*EXERCISE DETAILS:* Only the lines from the line holding "Click the search magnifier icon" through the final line of the entries below are to be returned, exactly as they stand.

*DATA FOR THE TASK:*

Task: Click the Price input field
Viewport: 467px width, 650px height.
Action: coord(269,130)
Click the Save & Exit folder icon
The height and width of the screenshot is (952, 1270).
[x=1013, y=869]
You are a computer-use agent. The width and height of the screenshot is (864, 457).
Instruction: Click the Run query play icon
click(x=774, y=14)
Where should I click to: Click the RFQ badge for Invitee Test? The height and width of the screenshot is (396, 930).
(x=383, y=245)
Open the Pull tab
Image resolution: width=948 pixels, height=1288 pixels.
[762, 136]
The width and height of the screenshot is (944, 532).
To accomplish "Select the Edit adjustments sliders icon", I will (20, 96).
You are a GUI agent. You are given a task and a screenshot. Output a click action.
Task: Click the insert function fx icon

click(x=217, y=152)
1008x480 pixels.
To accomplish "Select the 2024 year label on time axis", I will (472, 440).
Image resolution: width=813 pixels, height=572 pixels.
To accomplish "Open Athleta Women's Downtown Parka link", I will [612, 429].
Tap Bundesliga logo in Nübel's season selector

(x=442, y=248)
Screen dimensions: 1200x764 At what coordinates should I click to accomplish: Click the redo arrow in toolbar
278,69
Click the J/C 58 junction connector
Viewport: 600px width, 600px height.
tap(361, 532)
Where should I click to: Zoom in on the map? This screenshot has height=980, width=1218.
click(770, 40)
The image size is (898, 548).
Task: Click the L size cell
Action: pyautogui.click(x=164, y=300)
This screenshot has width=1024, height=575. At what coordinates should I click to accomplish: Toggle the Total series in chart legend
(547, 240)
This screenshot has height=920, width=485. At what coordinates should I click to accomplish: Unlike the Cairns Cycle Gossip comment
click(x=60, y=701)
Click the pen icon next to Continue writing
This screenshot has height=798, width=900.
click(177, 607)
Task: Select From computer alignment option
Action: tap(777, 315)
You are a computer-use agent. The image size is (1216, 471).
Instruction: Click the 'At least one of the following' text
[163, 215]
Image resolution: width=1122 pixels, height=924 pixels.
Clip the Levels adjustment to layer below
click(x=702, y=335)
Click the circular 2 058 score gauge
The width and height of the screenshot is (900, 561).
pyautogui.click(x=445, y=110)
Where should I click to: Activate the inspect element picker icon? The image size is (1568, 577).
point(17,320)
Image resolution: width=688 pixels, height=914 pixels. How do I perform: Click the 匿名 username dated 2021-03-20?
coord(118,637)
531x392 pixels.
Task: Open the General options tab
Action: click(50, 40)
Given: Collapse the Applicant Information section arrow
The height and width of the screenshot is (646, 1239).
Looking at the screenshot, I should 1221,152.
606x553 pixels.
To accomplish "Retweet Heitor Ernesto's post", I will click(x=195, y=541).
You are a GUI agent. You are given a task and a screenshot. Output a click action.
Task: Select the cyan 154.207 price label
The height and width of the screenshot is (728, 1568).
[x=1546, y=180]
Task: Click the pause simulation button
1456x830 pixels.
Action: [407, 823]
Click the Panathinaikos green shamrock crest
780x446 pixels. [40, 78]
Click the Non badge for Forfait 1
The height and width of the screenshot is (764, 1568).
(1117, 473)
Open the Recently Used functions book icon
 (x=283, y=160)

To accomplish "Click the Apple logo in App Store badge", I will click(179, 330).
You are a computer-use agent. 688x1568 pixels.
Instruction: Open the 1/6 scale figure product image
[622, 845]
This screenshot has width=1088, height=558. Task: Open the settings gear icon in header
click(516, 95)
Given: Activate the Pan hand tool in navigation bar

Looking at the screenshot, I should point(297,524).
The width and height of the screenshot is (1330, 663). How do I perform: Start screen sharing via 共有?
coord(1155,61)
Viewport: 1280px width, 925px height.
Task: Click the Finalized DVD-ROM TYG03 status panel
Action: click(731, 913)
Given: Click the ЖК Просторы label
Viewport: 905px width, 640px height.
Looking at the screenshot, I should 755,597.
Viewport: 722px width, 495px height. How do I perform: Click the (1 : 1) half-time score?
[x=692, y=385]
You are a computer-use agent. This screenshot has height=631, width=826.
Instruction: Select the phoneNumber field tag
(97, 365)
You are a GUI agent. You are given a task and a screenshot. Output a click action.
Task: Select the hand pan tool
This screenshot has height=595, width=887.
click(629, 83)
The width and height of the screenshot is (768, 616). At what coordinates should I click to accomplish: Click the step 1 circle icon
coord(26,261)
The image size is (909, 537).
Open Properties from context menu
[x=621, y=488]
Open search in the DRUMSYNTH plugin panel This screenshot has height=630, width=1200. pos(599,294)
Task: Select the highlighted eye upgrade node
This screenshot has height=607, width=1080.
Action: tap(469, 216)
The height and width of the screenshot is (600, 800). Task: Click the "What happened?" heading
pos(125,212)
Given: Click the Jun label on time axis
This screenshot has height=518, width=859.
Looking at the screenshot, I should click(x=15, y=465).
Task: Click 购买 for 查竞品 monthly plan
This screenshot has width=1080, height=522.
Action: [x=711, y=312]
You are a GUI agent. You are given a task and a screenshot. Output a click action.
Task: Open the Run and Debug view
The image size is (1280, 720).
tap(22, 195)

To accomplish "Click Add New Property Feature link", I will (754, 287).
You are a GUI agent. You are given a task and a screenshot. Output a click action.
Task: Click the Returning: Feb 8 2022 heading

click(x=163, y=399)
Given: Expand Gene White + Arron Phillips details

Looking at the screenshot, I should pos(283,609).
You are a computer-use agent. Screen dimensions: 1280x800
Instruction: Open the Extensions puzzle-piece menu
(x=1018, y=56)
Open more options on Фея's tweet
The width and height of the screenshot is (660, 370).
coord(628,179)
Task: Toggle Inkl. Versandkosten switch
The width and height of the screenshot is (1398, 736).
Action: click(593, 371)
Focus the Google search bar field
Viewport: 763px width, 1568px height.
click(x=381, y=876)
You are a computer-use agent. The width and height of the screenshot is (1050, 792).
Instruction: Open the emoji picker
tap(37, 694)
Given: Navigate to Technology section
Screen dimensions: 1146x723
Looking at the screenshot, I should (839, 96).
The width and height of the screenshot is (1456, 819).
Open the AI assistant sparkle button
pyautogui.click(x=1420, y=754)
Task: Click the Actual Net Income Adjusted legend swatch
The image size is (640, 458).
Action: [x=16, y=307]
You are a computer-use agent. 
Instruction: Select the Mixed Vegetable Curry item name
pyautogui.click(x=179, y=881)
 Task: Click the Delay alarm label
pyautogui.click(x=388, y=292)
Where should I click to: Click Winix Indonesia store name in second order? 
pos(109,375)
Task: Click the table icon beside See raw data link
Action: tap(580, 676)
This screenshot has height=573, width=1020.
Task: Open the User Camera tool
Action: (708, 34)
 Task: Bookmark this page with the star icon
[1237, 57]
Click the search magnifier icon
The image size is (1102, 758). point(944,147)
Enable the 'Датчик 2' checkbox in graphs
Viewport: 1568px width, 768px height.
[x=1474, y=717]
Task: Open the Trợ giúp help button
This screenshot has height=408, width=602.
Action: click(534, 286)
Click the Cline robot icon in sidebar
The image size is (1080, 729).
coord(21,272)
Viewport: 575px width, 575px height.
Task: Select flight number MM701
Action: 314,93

*THE COMPLETED TASK:*
Click the search magnifier icon
The image size is (1102, 758). point(944,147)
Enable the 'Датчик 2' checkbox in graphs
Viewport: 1568px width, 768px height.
[x=1474, y=717]
Task: Open the Trợ giúp help button
This screenshot has height=408, width=602.
Action: click(534, 286)
Click the Cline robot icon in sidebar
The image size is (1080, 729).
coord(21,272)
Viewport: 575px width, 575px height.
Task: Select flight number MM701
Action: 314,93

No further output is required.